# [Data records]
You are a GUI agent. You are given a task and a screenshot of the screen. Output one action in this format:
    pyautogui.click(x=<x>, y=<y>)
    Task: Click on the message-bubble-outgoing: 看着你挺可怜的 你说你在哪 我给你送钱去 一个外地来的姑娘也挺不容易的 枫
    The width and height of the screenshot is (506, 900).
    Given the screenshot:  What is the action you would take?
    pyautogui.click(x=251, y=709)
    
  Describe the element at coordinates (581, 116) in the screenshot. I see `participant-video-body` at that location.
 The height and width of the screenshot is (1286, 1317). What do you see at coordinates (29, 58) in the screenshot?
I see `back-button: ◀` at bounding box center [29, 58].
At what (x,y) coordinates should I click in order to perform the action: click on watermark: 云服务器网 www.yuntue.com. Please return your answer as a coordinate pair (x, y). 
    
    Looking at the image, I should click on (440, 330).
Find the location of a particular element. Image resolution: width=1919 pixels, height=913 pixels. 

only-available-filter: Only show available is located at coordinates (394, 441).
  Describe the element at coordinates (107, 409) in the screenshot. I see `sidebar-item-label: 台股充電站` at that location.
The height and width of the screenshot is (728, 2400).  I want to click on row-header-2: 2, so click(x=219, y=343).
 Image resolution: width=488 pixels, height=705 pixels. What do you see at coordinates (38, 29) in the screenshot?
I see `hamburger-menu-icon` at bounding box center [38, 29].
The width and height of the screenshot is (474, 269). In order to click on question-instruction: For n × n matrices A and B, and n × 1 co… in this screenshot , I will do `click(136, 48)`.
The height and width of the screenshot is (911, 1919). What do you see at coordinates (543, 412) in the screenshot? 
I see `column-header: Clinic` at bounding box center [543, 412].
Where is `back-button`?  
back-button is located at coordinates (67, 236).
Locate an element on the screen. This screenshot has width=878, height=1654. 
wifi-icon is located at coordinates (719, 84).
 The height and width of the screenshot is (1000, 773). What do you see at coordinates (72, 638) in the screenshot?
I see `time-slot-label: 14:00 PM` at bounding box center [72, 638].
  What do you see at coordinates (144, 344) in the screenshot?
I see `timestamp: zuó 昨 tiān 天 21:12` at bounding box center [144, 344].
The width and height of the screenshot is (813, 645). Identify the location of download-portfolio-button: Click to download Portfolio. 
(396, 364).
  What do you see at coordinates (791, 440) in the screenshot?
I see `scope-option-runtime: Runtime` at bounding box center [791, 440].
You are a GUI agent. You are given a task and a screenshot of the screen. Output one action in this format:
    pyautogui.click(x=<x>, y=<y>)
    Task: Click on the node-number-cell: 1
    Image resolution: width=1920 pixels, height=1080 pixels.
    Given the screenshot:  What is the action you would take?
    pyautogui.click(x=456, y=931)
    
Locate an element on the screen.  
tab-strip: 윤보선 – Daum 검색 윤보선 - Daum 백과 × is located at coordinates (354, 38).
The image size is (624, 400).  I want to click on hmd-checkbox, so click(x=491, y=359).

# [Work task]
Please report every line of the listing above that contains the word "pixels", copying each line in full.

# [Answer to the problem]
Find the location of a particular element. Image resolution: width=1919 pixels, height=913 pixels. 
 Image resolution: width=488 pixels, height=705 pixels. What do you see at coordinates (38, 29) in the screenshot?
    Image resolution: width=1920 pixels, height=1080 pixels.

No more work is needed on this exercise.